City, state officials vow to support Shelburne Rd. homeless shelter
BURLINGTON, Vt. (WCAX) - City and state officials Wednesday said they’re committed to keeping the former Champlain Inn on Shelburne Road operating as a homeless shelter. The message of support comes after the shelter’s operator, the nonprofit ANEW Place. said this week it lacked the resources to go it alone.
The Champlain Inn has been serving as a low-barrier emergency shelter since 2020. The program was originally created as a way to serve the homeless community during the pandemic, but ANEW Place said they can’t run it alone anymore due to a shortage of staff, maintenance issues, and a lack of funds. They say they are looking for a new partner or management to take over.
“Over the winter we are averaging over 70. We are still turning people away. Right now, we are trying to reduce that number down to 50 because of our staffing challenges,” said Joe Domko with ANEW.
State and community agencies are expected to help the nonprofit, including the Vermont Housing & Conservation Board, which oversaw the $2.8 million grant to purchase and renovate the building. They have also been in talks with the Vermont Agency of Human Services to figure out how to move forward.
“We also anticipate that if and when a new operator comes on board, they take a look at the building and they say, ‘We have these needs,’ to make sure that it’s providing high-quality shelter to people, that they will come back to us, said VHCB’s Pollaidh Major.

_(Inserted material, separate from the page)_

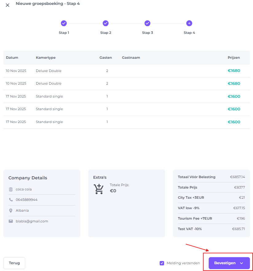Viewport: 253px width, 271px height.
Task: Jump to Stap 3 step indicator
Action: coord(147,23)
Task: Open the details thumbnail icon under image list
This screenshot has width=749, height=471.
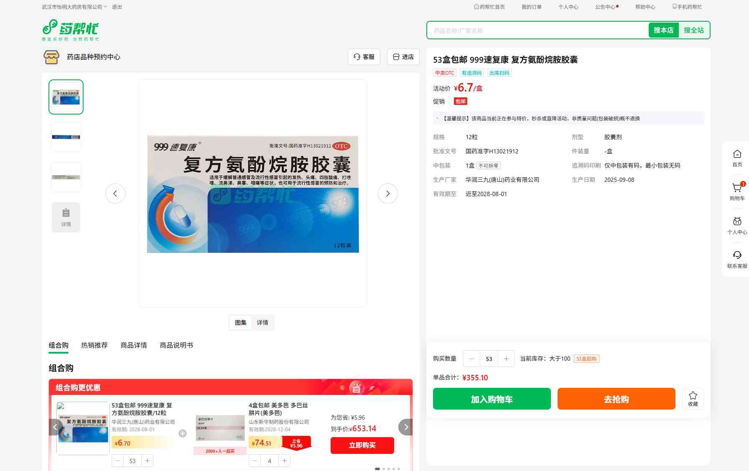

Everyone involved, including the city, is interested in keeping the shelter running because it has been essential to serving the homeless community in Chittenden County.
“We want to ensure that whatever issues exist with the property itself, in terms of renovations and re-habilitation needs, are met. Whoever is operating, the staff that they need that are trained and qualified and that they have enough staff,” said AHS’ Sarah Phillips.
AHS awarded ANEW Place an $800,000 Housing Opportunity Grant for the fiscal year which ends on June 30th for operating the shelter. Burlington Mayor Miro Weinberger says they support the efforts underway. “We need these emergency shelters. We had no low-barrier, year-round emergency shelter beds before this facility was built. That’s critical right now in the crisis we are at. So, we are going to find a way to make sure this continues to operate,” he said.
AHS officials say they are prepared to bring more partners to the table in an effort to keep the program afloat.